Hla-mapper: An application to optimize the mapping of HLA sequences produced by massively parallel sequencing procedures

doi:10.1016/j.humimm.2018.06.010

Human Immunology

Volume 79, Issue 9, September 2018, Pages 678-684

https://doi.org/10.1016/j.humimm.2018.06.010 Get rights and content

Abstract

A challenging task when more than one HLA gene is evaluated together by second-generation sequencing is to achieve a reliable read mapping. The polymorphic and repetitive nature of HLA genes might bias the read mapping process, usually underestimating variability at very polymorphic segments, or overestimating variability at some segments. To overcome this issue we developed hla-mapper, which takes into account HLA sequences derived from the IPD-IMGT/HLA database and unpublished HLA sequences to apply a scoring system. This comprehends the evaluation of each read pair, addressing them to the most likely HLA gene they were derived from. Hla-mapper provides a reliable map of HLA sequences, allowing accurate downstream analysis such as variant calling, haplotype inference, and allele typing. Moreover, hla-mapper supports whole genome, exome, and targeted sequencing data. To assess the software performance in comparison with traditional mapping algorithms, we used three different simulated datasets to compare the results obtained with hla-mapper, BWA MEM, and Bowtie2. Overall, hla-mapper presented a superior performance, mainly for the classical HLA class I genes, minimizing wrong mapping and cross-mapping that are typically observed when using BWA MEM or Bowtie2 with a single reference genome.

Introduction

The human leukocyte antigen (HLA) complex comprehends the most variable segment of the human genome. This complex plays a central role in the immune response since HLA molecules are key features for antigen presentation and immune response modulation [1]. HLA genes compatibility between recipient and donor influences graft acceptance, therefore, HLA variability is frequently evaluated for clinical purposes.

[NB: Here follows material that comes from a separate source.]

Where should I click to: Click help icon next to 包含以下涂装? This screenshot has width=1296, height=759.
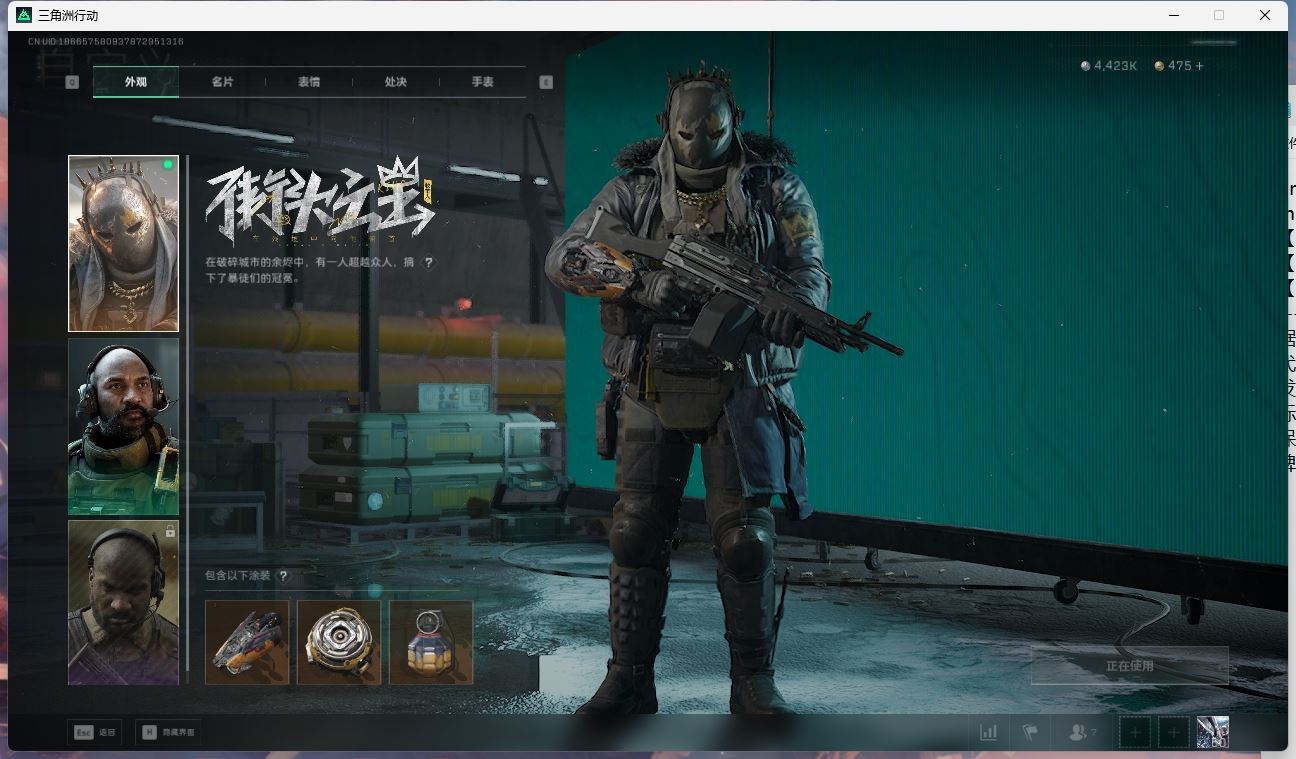(284, 576)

Moreover, different HLA variants might be related to differential immune responses against pathogens, susceptibility to autoimmune diseases, or even to specific tumors [2]. The classical HLA class I genes, HLA-A, HLA-B, and HLA-C, are highly polymorphic loci and encode a key molecule for antigen presentation to T CD8+ lymphocytes. The non-classical HLA class I genes, HLA-G, HLA-E, and HLA-F, are conserved at the DNA and protein level and encode immune-modulatory molecules [3], [4], [5].

Much effort has been made to characterize HLA polymorphisms and complete sequences in worldwide populations. Most of the studies are restricted to the coding region, or even to exon segments only. However, with the advent of next-generation sequencing (NGS), or massively parallel sequencing, information regarding introns and regulatory segments has been obtained, as well as the characterization of many new allele variants, providing deeper insights regarding HLA worldwide variability and extended haplotypes. This is particularly evident for non-classical HLA class I genes [6], [7], [8]. In addition, NGS strategies do allow the evaluation of several genes all at once, and also allow the phase definition (haplotypes) among part of the variants detected. Nevertheless, when two or more HLA genes are sequenced at the same time using NGS methods, a challenging task is to achieve a reliable read mapping. Because of the polymorphic and repetitive nature of most of the HLA genes due to their paralogous origins, the following issues may arise when raw data (the reads) are mapped to a single reference genome.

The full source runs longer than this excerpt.